Corneal power and astigmatism can change with age, showing with-the-rule or against-the-rule astigmatism. Whether with-the-rule or against-the-rule regular astigmatism, the corneal power of a meridian appears symmetrical, and the side-to-side difference of the same meridian is smaller than the total difference of its vertical meridian. Because the contralateral quadrant corneal power of the pterygium changed little, we used it as the meridian power to calculate IOL power instead of the corneal power provided by keratometry. The absolute value of postoperative refractive errors in the corrected group (0.10±0.50 (n=55) was smaller than that in the uncorrected groups 1.49±1.25 (n=55).

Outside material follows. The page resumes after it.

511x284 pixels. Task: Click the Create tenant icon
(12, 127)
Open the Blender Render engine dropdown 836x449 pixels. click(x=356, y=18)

A key finding of this study is that pterygium can induce artifactual corneal flattening within the central optical zone even when its head is outside the standard measurement area. We propose the following pathophysiological mechanism to explain this phenomenon and the resultant inaccuracy in standard biometry: (1) The elevated body of the pterygium creates a physical ridge, forming an abnormal tear film meniscus or pool between itself and the corneal apex. (2) This interposed fluid layer, through surface tension and mechanical coupling, transmits a flattening force anteriorly to the central corneal surface. (3) Keratometric devices (eg, IOLMaster), which measure the reflection from the air-tear-film interface, consequently record an artifactually flatter corneal curvature than the true stromal curvature. (4) Following pterygium excision, this abnormal fluid bridge is eliminated, allowing the cornea to assume its true, steeper anatomical curvature. (5) If uncorrected, the use of the preoperatively measured flat K-values leads to an over-powered IOL and a predictable postoperative myopic shift. Our novel calculation method, which selectively uses topography-derived K-values from less-affected regions (vertical meridian average and contralateral quadrant), is designed specifically to circumvent this tear-film-mediated artifact and approximate the eye’s latent corneal power.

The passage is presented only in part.